With a camisole that wasn’t your own, shoved down your damn shorts.
When the sounds of people in the hall finally quieted, she waited another five or ten minutes before she poked her head out.
Lunchtime, she thought. Thank God.
Jumping into the middle of the hallway, she let the door close behind her and stayed where she was, listening.
Next stop was going down past Gin’s room and knocking on Chantal’s door.
No answer. Then again, the woman had left, right?
Sneaking inside, she shut herself in—
“Oh, God,” she muttered, fanning in front of her nose.
The stench of fancy perfume was enough to make her eyes water, but she had bigger fish to fry, as they say. Hightailing it into Chantal’s walk-in closet, she faced off at a wardrobe big enough to rival an entire Nordstrom’s women’s department. Or Saks. Or whatever high-end place folks like Chantal got their clothes from.
Jeez, was she actually going to do this?
It was probably a really dumb idea, she decided as she began rifling through the hanging sections, breezing past all manner of silk and satin and lace. Then came the suits, the jackets, the dresses, the gowns.
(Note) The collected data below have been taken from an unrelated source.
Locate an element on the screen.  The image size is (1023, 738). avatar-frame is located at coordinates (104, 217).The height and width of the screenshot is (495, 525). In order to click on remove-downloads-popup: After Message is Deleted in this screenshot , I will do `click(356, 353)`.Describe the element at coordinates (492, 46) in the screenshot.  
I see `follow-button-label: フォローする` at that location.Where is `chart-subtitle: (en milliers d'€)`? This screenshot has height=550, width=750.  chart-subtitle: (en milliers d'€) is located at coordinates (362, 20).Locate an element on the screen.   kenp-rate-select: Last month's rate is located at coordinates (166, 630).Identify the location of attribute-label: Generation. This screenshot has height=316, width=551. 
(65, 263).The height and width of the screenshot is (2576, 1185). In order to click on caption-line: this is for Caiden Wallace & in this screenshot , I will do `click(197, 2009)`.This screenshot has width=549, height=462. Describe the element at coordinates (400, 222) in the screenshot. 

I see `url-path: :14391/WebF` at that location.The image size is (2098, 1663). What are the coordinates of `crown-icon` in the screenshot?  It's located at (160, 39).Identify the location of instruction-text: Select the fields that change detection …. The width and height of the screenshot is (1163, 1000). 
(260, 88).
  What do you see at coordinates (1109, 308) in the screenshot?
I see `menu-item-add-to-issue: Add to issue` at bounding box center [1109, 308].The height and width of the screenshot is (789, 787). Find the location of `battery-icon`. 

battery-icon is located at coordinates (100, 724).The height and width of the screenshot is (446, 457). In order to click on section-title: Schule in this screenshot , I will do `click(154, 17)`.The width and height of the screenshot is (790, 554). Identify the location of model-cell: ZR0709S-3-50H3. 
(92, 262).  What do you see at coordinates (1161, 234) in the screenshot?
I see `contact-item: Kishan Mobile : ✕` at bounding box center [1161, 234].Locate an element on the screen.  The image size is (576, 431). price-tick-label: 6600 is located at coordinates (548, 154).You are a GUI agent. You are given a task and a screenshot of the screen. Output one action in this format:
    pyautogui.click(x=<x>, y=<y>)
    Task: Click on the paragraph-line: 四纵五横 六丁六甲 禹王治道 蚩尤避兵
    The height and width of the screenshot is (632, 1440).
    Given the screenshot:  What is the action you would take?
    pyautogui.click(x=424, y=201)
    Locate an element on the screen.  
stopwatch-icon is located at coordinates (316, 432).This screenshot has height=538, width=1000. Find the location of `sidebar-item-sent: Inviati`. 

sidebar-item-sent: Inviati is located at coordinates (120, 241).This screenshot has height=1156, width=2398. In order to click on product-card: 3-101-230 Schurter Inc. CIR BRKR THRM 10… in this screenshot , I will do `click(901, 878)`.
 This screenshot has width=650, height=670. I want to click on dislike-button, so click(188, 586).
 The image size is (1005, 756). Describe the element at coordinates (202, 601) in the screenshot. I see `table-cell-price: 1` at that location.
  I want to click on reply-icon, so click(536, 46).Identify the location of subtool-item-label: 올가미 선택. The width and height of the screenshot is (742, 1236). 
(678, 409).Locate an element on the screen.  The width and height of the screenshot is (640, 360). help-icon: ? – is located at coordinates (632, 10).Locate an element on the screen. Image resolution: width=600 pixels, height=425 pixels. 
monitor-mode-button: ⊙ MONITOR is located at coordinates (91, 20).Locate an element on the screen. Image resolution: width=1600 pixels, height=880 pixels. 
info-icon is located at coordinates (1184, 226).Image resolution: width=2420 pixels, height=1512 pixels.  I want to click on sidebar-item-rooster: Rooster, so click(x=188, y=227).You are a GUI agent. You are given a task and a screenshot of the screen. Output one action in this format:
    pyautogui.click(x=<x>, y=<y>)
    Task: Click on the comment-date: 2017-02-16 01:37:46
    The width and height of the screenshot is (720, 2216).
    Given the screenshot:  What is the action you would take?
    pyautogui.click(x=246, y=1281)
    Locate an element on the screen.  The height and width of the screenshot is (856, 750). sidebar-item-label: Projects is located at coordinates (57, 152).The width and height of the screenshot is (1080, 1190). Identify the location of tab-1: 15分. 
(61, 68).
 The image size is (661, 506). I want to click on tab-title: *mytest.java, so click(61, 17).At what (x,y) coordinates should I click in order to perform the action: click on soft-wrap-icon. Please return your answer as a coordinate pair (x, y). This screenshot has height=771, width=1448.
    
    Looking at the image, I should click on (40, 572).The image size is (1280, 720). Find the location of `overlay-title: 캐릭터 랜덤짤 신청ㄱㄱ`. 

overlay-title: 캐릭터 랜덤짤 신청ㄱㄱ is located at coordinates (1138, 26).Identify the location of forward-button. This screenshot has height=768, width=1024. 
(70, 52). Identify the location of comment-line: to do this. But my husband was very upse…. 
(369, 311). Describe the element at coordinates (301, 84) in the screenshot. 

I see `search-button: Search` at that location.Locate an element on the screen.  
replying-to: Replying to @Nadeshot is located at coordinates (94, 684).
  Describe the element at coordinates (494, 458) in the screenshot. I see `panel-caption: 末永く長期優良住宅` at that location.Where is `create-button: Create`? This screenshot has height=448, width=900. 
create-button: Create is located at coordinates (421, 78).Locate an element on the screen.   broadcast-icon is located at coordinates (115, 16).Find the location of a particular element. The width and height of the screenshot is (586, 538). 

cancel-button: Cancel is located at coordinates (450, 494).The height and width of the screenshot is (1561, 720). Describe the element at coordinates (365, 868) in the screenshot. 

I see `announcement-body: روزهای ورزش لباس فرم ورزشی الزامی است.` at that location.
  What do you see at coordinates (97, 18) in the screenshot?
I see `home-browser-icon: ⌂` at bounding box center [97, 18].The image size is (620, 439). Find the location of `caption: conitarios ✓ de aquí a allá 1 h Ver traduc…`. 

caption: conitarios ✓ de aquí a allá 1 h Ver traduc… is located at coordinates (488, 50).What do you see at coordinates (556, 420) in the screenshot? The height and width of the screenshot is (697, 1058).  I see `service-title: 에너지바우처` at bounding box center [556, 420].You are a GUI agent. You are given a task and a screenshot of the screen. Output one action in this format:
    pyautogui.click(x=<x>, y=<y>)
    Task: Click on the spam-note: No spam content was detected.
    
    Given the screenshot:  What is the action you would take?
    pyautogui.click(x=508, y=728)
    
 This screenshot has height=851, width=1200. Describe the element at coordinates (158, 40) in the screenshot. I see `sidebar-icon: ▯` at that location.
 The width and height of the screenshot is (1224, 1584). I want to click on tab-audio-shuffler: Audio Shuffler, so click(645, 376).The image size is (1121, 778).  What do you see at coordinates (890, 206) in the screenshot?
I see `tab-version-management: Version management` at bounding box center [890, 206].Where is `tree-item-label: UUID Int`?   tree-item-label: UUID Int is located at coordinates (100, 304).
“Where is your lingerie, Chantal …”
Of course. The dresser.
In the middle of the room, like an island of organization, there was a built-in stretch of double-faced drawers, and she started pulling them open at random.
Okay, this is stupid, she thought. Did she really think she was going to find the bottoms—
She was third drawer from the bottom of the left side on the north-facing part when she found what she was looking for.
Sort of.
In the midst of a line-up of carefully folded and tissue-paper-separated slips and matching panties, she found … a purple camisole that was identical to the one she had taken from behind William Baldwine’s bed.
Just to make sure she wasn’t seeing things, she took the peach one out and put them both side by side on the thick white carpeting. Same size, same maker—La Perla?—same everything except for the color.
Lizzie sat back on her butt and stared at the two.
And that was when she saw the stain on the rug.
Over in the far end of the room, there was a make-up vanity that was lined up in a windowed alcove that overlooked the gardens. It was the perfect place to do your makeup—or have it done—in natural light.
And under the ivory legs, in the corner, there was an unsightly yellow stain in a circle.
It was the kind of thing you’d find in a house with dogs.
Except Easterly had no dogs.
Crab walking over, she wedged herself under a second piece of furniture and patted at the discoloration. It was dry. But as she brought her fingertips to her nose—yup, that was the source of the perfume smell in the air.
Frowning, Lizzie rose up onto her knees. “Oh … God.”
The glass-covered surface of the vanity had a crack down the center. And the mirror was smashed in a starburst pattern.
With blood in the center.
Time to get out of here, she thought to herself.
Going back to the lingerie she’d laid out, she returned the purple one to where it had been. And then on a lark, she used the peach silk to clean her fingerprints off the drawer pulls.
All of them.
The last thing she needed was for the police to come in here and find out she’d been sniffing around, so to speak—
Lizzie froze at the sound of a man’s voice. Except it wasn’t in the wardrobe with her. It was next door—Gin’s room, she realized.
Two people were talking. Loudly.
Going over, she put her ear to the wall beside a painting of a French woman who was mostly nude.